EXERCISE 1: According to the carbon steel pan review, how many ounces does the de Buyer Mineral B pan weigh?
EXERCISE 2: Quote the carbon steel pan review word for word between "Over eight weeks, we" and "main kitchen workhorse.", inclusive.

PAGE TEXT:
===
Carbon steel pans — versatile, durable workhorses that can go from the stovetop to the oven and are easy to care for — are a staple in restaurant kitchens, and they’re more popular than ever for home use. For ambitious home cooks who aspire to achieve results like professional chefs, professional cookware can help (though of course knowledge, technical skills and experience are vital to cooking restaurant-quality meals).
Over eight weeks, we looked at eight top carbon steel pans for restaurant and home use and sautéed, baked, deep fried, seared and simmered a wide range of dishes to find the best ones for your kitchen.
Best carbon steel pan overall: de Buyer Mineral B 12.5-Inch Frying Pan
$99.95 at Amazon
Made in France, the de Buyer Mineral B was one of the deepest (2.06 inches), the second-widest (12.50 inches), and also the heaviest (96 ounces) pan we tested. If you’re looking to cook large proteins and want thick, heavy metal construction, with a lot of depth (for stir-fries, fried chicken and other single-pan dishes), the de Buyer is absolutely the pan you want to get. This is a multitasker that can be used to cook just about any meal on your stove or in your oven you can think of, and it is worth every penny — it will become your main kitchen workhorse.
We love that this pan has two handles: one main, smooth long handle (which is attached with three short rivets) and a loop-shaped grabbing handle so that you can carry it — with potholders — in and out of a hot oven. It can easily double as a casserole dish because of the second handle, making mac and cheese, roast chicken or cornbread a little easier to deal with. Note that there are many versions of this pan, including a single-handle model that performs the same and is also a good choice if you don’t feel you need the handling assist.
Like many high-quality carbon steel cookware pieces, the de Buyer ships from the factory coated in beeswax, so you will want to melt that off in the oven before seasoning.
Best budget carbon steel pan: Matfer Bourgeat Black Carbon Steel Fry Pan, 11 7/8 Inches
$66 $53.99 at Amazon
The Matfer Bourgeat isn’t quite as deep as the de Buyer (1.75 inches) or as wide (11 7/8 inches), but it’s thick, heavy (78.50 ounces) and designed to take some serious abuse in a French restaurant kitchen. And, of course, it is significantly less expensive than our top pick without giving up much in performance. It’s deep enough to handle frying (some of the other budget pans were too shallow to cover all the bases) and performed well in all of our testing.
===
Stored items
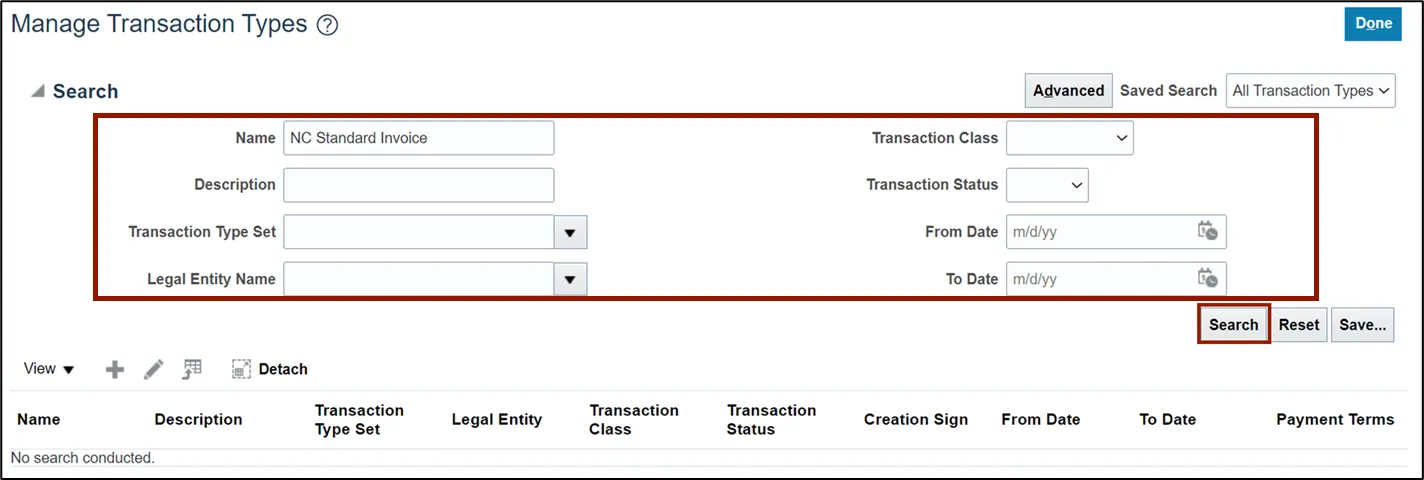The image size is (1424, 480).
Task: Open the Saved Search dropdown
Action: [x=1310, y=90]
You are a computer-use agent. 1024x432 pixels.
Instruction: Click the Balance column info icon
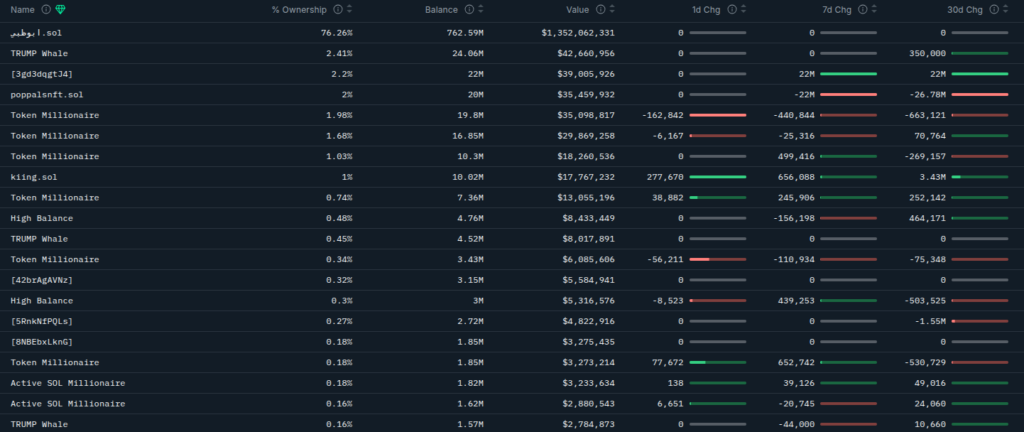[469, 10]
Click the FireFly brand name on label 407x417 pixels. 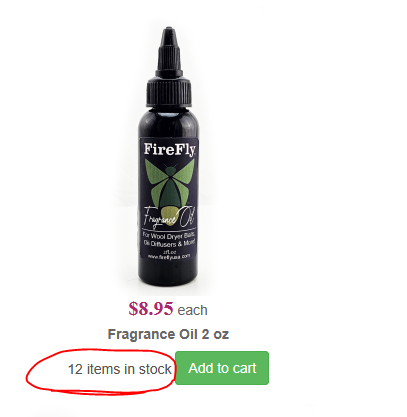coord(169,149)
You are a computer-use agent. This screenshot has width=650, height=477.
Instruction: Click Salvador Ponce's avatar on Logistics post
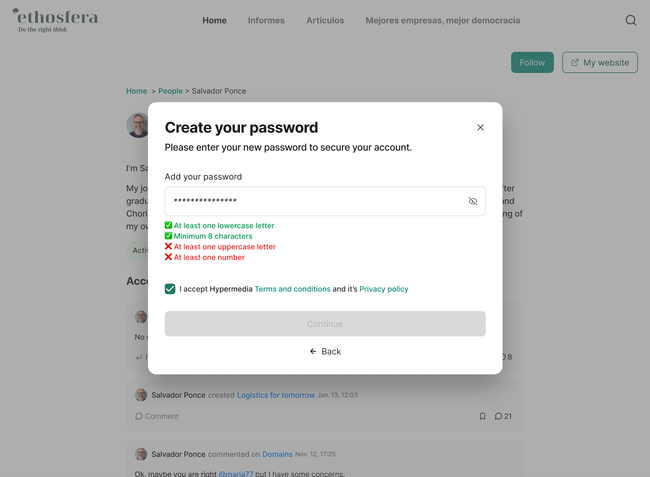click(x=141, y=395)
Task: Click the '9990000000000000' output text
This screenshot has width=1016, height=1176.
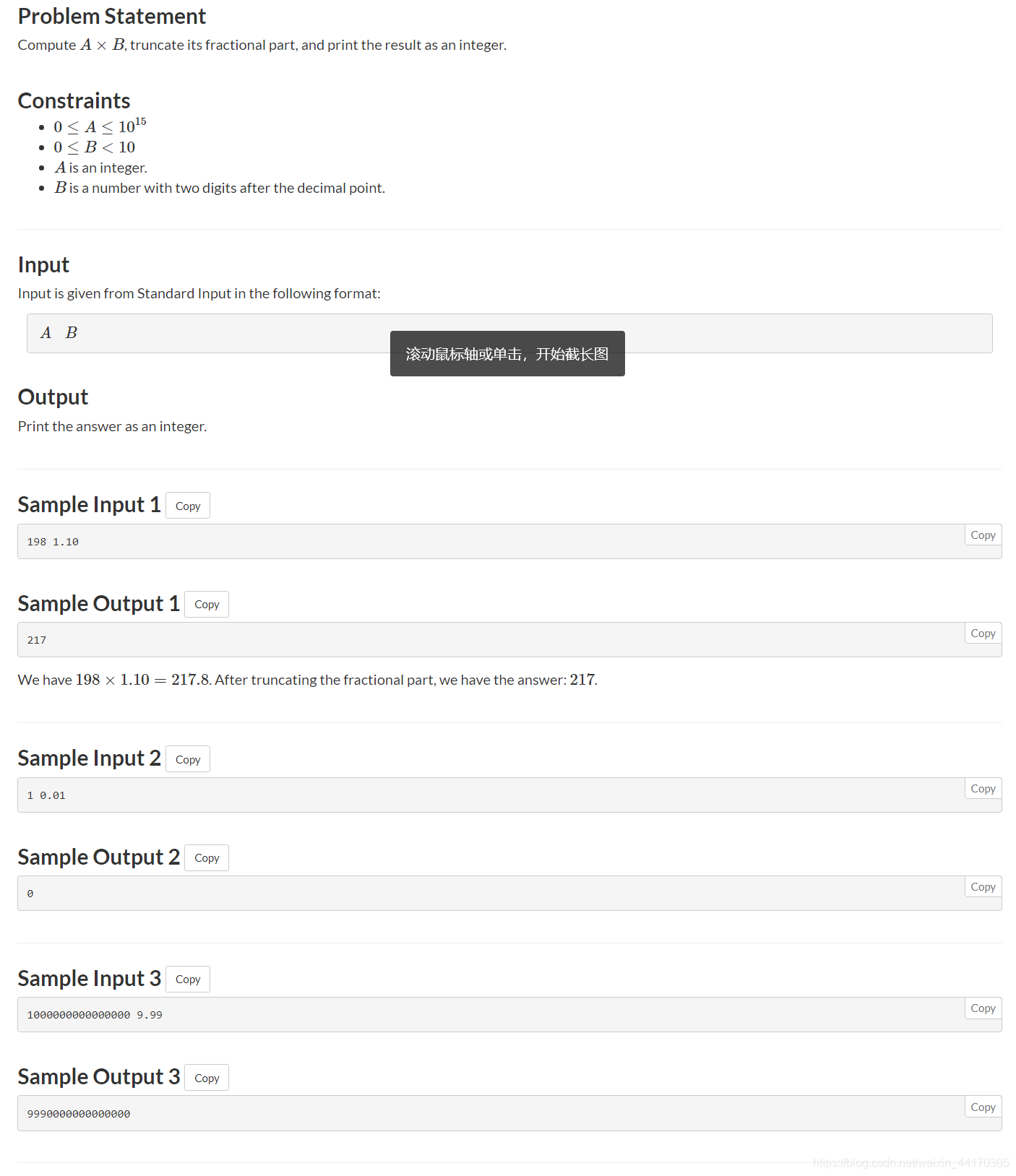Action: pyautogui.click(x=79, y=1114)
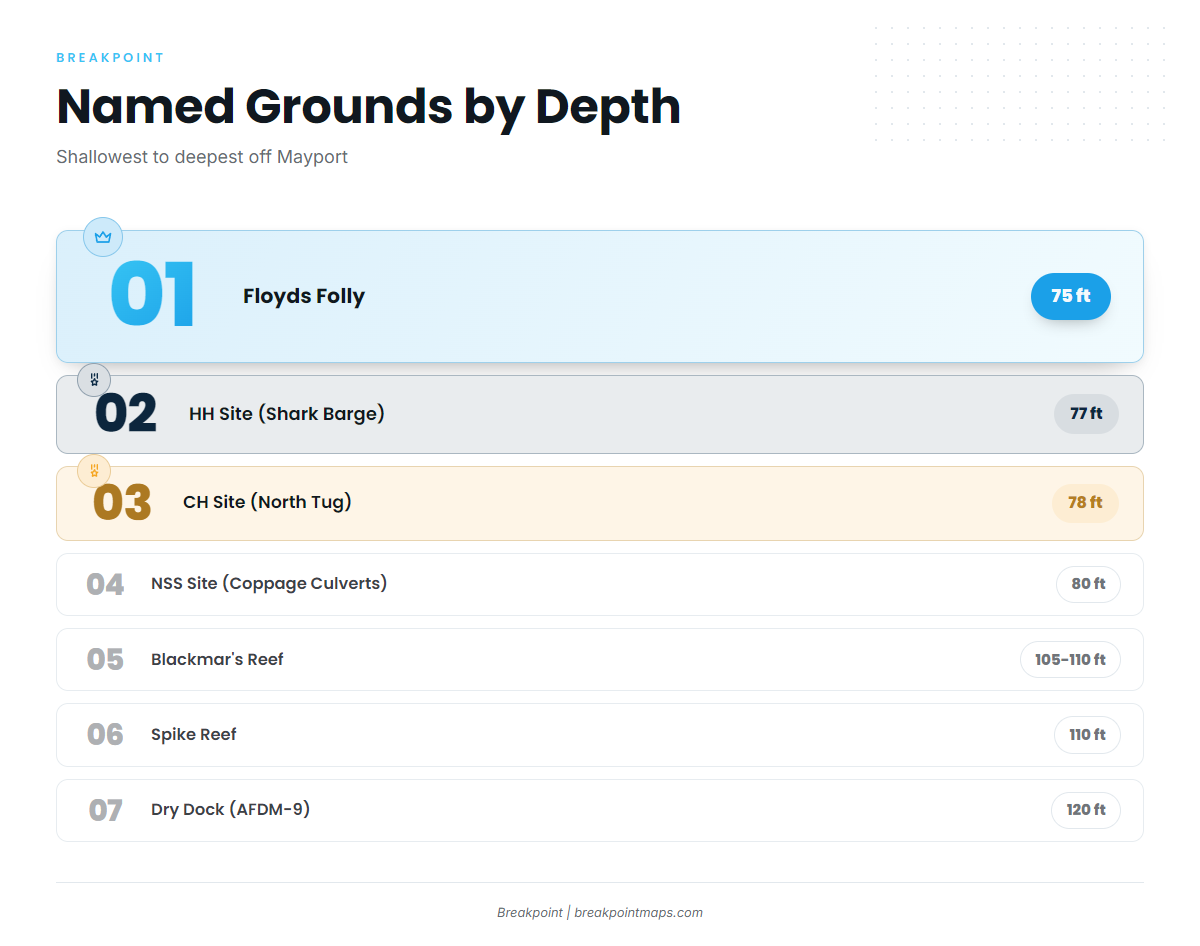Open the Floyds Folly entry
Image resolution: width=1200 pixels, height=946 pixels.
click(x=600, y=296)
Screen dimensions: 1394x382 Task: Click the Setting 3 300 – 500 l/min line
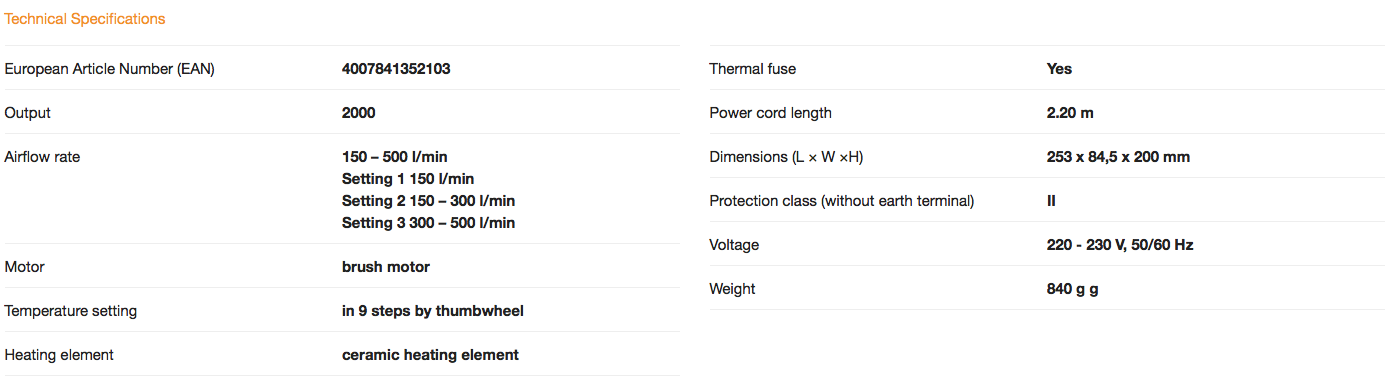click(429, 223)
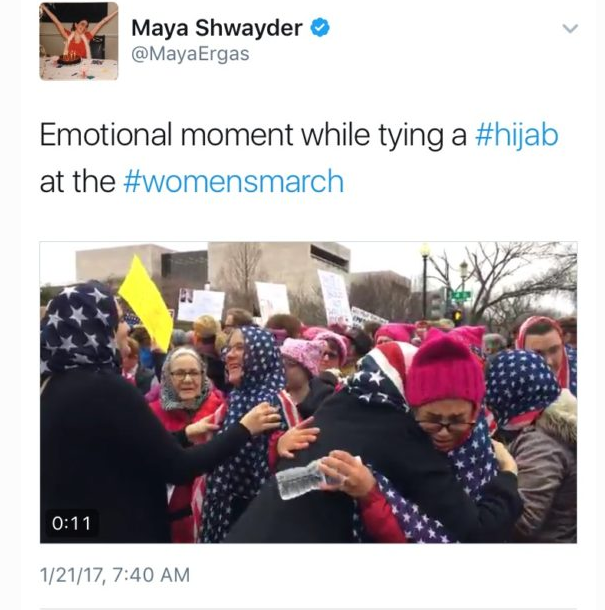
Task: Open the Maya Shwayder display name
Action: 217,28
===
EXERCISE RESPONSE 1: 96 ounces

EXERCISE RESPONSE 2:
Over eight weeks, we looked at eight top carbon steel pans for restaurant and home use and sautéed, baked, deep fried, seared and simmered a wide range of dishes to find the best ones for your kitchen.
Best carbon steel pan overall: de Buyer Mineral B 12.5-Inch Frying Pan
$99.95 at Amazon
Made in France, the de Buyer Mineral B was one of the deepest (2.06 inches), the second-widest (12.50 inches), and also the heaviest (96 ounces) pan we tested. If you’re looking to cook large proteins and want thick, heavy metal construction, with a lot of depth (for stir-fries, fried chicken and other single-pan dishes), the de Buyer is absolutely the pan you want to get. This is a multitasker that can be used to cook just about any meal on your stove or in your oven you can think of, and it is worth every penny — it will become your main kitchen workhorse.